Bez wyrzutów sumienia możesz jadać 7 jajek tygodniowo, a jeśli cieszysz się dobrym
zdrowiem, to nawet więcej.
Kilka środków ostrożności
Jajka należy przechowywać w lodówce. Nie powinno się ich jednak myć „na zapas”,
gdyż woda usuwa ochronną warstwę zapobiegającą zakażeniu jajka bakteriami.
Mycie jaj może powodować wniknięcie drobnoustrojów do ich wnętrza przez
minimalne pory w skorupce.
Ta higieniczna czynność sprawia też, że jaja szybko się psują. Jeśli już myć, to tylko
w gorącej wodzie tuż przed przygotowaniem potrawy. Zalecana data przydatności do
spożycia jaj to 28 dni. W razie wątpliwości jajko mniej świeże można zjeść mocno
ścięte.
Ciekawostka: dlaczego jajka sprzedawało się na
tuziny?
Jajka kiedyś sprzedawano po 12 sztuk. Była to liczba symbolizująca równowagę i ład
rodzinny. Ponieważ jajko bardzo trudno podzielić na równe części, lepiej było
posiadać taką ilość, aby każdy z domowników miał tyle samo jajek na talerzu. Dzięki
temu można było uniknąć wielu sprzeczek.
Nieważne, czy jesteś singlem czy w związku, czy masz jedno, dwoje czy czworo
dzieci. Z 12 jajek zawsze da się uzyskać równe części:
•
12 razy po 1 jajku,
•
6 razy po 2 jajka,
•
4 razy po 3 jajka,
•
3 razy po 4 jajka,
•
2 razy po 6 jajek.
W tym kontekście z wielkim niepokojem przyjąłem pojawienie się ostatnio w sklepach
opakowań z 10 jajkami.
Dość łatwo domyślić się celu, jaki w tym mieli handlowcy: sprzedanie 10 jajek
zamiast 12 pozwala stosować iluzję, że cena jajka z pudełka 10-sztukowego jest
niższa od ceny jajka z większego opakowania. Szczególnie, jeśli klient kiepsko liczy
w pamięci i nie zawraca sobie głowy ceną produktu za sztukę.

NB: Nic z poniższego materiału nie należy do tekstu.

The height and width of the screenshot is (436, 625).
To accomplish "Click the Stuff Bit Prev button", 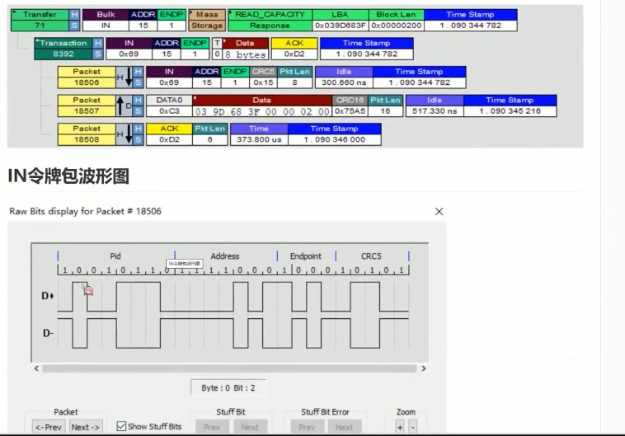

Problem w tym, że opakowanie o pojemności dziesięciu jajek może skłócić nam
rodziny! Wyjątkiem może być rodzina, w której jest dwoje rodziców i trójka dzieci – ci
zjedzą sobie łącznie pięć jajek na dwa razy. Ale żadna inna kombinacja już się nie
uda!
Smacznego jajka i wszystkiego dobrego z okazji nadchodzących Świąt!